A priori, un biologiste s'épanouit au grand air, mais ces biologistes-là doivent sentir le renfermé :  ils ont préféré plonger leurs têtes curieuses dans des ordinateurs plutôt que d'aller courir le papillon ou la papillonne. Leurs têtes, bien remplies et bien faites, ils s'en sont servi pour réaliser l'équivalent biologique de portes logiques, ces neurones à trois fils qui font la différence entre l'ordinateur et le presse-purée.

Des circuits biologiques à base d'ADN exécutant des fonctions logiques avaient déjà été réalisés, mais ils n'étaient ni modulaires, ni indépendants de la machinerie cellulaire de leur hôte, autrement dit ne pouvaient être ni combinés pour former des fonctions plus complexes, ni intégrés dans d'autres systèmes biologiques. Impossible donc jusqu'alors de les utiliser pour programmer le comportement d'une cellule en réponse à un signal intra- ou extra-cellulaire.

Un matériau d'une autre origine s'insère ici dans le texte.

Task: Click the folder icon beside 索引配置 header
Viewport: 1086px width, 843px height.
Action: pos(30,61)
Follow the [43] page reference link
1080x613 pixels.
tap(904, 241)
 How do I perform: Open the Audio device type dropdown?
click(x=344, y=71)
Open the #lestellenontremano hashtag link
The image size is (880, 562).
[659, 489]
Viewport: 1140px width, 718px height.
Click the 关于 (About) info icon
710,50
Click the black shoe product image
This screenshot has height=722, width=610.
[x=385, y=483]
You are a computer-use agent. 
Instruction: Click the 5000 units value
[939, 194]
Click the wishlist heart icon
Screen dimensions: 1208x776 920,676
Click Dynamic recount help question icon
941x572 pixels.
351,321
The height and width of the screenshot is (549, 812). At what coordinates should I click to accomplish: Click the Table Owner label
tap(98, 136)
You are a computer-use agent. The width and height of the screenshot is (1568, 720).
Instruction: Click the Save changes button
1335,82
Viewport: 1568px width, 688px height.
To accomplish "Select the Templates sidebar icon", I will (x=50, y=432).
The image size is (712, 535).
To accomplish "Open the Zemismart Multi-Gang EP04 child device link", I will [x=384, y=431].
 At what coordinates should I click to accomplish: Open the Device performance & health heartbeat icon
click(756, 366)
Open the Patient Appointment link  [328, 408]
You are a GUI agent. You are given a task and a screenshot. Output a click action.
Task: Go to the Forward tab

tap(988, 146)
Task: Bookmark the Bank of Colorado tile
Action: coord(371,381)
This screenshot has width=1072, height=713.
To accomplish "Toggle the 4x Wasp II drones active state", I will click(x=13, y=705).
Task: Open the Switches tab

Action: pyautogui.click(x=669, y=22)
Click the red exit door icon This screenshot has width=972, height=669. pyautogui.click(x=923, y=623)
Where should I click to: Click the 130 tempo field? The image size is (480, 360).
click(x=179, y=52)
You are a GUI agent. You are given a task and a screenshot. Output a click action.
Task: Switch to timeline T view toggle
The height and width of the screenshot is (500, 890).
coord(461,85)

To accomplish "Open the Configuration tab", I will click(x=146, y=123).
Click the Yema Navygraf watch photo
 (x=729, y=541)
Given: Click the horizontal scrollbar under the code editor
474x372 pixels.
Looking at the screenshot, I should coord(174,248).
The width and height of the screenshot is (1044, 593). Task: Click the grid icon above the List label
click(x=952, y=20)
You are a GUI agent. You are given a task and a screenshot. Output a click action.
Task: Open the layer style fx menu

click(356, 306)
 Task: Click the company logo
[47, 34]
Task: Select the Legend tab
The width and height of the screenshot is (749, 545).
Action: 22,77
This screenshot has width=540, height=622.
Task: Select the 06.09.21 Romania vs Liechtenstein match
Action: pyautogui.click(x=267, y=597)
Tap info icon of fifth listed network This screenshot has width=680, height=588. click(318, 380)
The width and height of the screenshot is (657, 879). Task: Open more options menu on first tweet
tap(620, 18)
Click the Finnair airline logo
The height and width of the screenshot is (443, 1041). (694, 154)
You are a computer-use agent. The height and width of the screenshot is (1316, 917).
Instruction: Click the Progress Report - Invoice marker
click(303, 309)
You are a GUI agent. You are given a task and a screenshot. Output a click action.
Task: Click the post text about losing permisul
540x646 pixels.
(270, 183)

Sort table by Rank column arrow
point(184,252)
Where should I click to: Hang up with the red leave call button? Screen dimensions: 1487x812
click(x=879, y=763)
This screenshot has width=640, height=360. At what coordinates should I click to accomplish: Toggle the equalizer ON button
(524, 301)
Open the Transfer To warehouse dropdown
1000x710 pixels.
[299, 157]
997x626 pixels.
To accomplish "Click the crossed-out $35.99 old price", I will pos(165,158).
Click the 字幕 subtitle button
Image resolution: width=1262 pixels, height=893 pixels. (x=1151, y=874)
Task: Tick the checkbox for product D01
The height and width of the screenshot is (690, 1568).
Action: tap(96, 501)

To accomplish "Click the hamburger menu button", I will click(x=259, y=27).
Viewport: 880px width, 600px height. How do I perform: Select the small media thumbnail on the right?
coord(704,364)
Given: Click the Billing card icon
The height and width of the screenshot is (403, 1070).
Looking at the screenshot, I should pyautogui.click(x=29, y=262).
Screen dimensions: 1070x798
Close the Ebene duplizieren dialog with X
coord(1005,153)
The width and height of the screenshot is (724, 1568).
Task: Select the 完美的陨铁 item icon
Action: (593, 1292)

L'exploit de nos chercheurs de l'Imperial College London est d'avoir fabriqué des portes bio (et) logiques modulaires de type ET et NON, et même d'avoir pu les combiner en opérateurs NON-ET. Le châssis de ces portes est la bactérie Escherichia coli. Deux gènes associés à leurs promoteurs respectifs forment les entrées de la porte, et la sortie est pilotée par un promoteur particulier. Dans le cas de la porte ET, ce promoteur de sortie n'est activé que si les deux gènes d'entrée sont exprimés. L'analogie avec l'électronique numérique va plus loin puisque les chercheurs ont pu obtenir de leurs portes l'équivalent d'un filtrage du bruit analogique.

À quoi bon de tels exploits ? s'interroge le lecteur sceptique. Exemple : ces opérateurs bio et logiques pourraient servir à construire des capteurs vivants, capables de détecter la formation de plaques d'athérome dans les artères et de les détruire.